- WORK REQUEST -
Beginning with the first line, please return the entries exactly through the line that contains "You are a computer-use agent. 1024x682", and leave out all later lines.
━━━━━━
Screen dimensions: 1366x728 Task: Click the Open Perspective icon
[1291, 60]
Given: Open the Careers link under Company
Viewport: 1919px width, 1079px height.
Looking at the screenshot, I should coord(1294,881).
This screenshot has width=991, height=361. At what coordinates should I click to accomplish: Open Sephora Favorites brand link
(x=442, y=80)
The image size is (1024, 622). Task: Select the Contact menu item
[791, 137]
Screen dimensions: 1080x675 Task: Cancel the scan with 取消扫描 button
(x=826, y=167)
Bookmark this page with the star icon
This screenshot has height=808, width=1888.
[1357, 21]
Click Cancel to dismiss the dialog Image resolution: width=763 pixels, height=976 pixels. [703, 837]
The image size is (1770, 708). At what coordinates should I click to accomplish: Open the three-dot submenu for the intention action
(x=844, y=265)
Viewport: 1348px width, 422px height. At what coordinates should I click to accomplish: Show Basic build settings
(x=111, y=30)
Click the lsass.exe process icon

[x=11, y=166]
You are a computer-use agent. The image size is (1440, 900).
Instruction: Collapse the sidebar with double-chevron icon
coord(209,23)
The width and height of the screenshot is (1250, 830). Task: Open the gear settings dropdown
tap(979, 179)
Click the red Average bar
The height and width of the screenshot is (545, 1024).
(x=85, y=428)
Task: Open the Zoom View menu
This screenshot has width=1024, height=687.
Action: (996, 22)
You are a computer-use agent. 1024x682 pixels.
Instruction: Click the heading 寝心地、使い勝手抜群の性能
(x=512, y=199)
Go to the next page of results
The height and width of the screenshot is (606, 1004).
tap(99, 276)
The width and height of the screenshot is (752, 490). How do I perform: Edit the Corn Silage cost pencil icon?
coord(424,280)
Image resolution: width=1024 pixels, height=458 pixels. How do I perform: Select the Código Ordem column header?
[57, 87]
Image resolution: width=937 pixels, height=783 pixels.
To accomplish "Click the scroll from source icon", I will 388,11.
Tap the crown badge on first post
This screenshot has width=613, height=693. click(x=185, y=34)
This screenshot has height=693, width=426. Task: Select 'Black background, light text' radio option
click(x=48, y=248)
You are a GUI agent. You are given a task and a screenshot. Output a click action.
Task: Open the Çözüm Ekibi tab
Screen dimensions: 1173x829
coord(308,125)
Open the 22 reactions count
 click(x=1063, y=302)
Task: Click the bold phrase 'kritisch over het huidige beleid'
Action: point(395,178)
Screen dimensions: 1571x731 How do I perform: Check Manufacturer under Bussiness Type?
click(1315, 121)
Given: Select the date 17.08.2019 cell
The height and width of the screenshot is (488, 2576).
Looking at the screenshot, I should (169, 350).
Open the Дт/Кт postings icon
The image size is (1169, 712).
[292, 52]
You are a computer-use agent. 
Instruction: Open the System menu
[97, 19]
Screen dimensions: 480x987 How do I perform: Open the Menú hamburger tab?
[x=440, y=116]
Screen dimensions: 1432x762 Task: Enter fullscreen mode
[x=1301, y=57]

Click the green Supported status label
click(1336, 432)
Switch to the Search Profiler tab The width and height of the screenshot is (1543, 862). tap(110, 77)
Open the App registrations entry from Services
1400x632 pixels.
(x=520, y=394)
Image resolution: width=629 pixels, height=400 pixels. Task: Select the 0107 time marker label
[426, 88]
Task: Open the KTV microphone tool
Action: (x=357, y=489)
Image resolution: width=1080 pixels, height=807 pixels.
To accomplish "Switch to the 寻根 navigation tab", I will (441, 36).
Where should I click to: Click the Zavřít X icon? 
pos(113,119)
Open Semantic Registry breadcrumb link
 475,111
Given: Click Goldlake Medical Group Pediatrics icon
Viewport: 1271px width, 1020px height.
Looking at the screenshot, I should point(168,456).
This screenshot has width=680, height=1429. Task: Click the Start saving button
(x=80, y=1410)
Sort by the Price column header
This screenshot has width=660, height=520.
━━━━━━
- SOLUTION FOR THIS TASK -
Screen dimensions: 1366x728 Task: Click the Open Perspective icon
[1291, 60]
Given: Open the Careers link under Company
Viewport: 1919px width, 1079px height.
Looking at the screenshot, I should coord(1294,881).
This screenshot has width=991, height=361. At what coordinates should I click to accomplish: Open Sephora Favorites brand link
(x=442, y=80)
The image size is (1024, 622). Task: Select the Contact menu item
[791, 137]
Screen dimensions: 1080x675 Task: Cancel the scan with 取消扫描 button
(x=826, y=167)
Bookmark this page with the star icon
This screenshot has height=808, width=1888.
[1357, 21]
Click Cancel to dismiss the dialog Image resolution: width=763 pixels, height=976 pixels. [703, 837]
The image size is (1770, 708). At what coordinates should I click to accomplish: Open the three-dot submenu for the intention action
(x=844, y=265)
Viewport: 1348px width, 422px height. At what coordinates should I click to accomplish: Show Basic build settings
(x=111, y=30)
Click the lsass.exe process icon

[x=11, y=166]
You are a computer-use agent. The image size is (1440, 900).
Instruction: Collapse the sidebar with double-chevron icon
coord(209,23)
The width and height of the screenshot is (1250, 830). Task: Open the gear settings dropdown
tap(979, 179)
Click the red Average bar
The height and width of the screenshot is (545, 1024).
(x=85, y=428)
Task: Open the Zoom View menu
This screenshot has width=1024, height=687.
Action: (996, 22)
You are a computer-use agent. 1024x682 pixels.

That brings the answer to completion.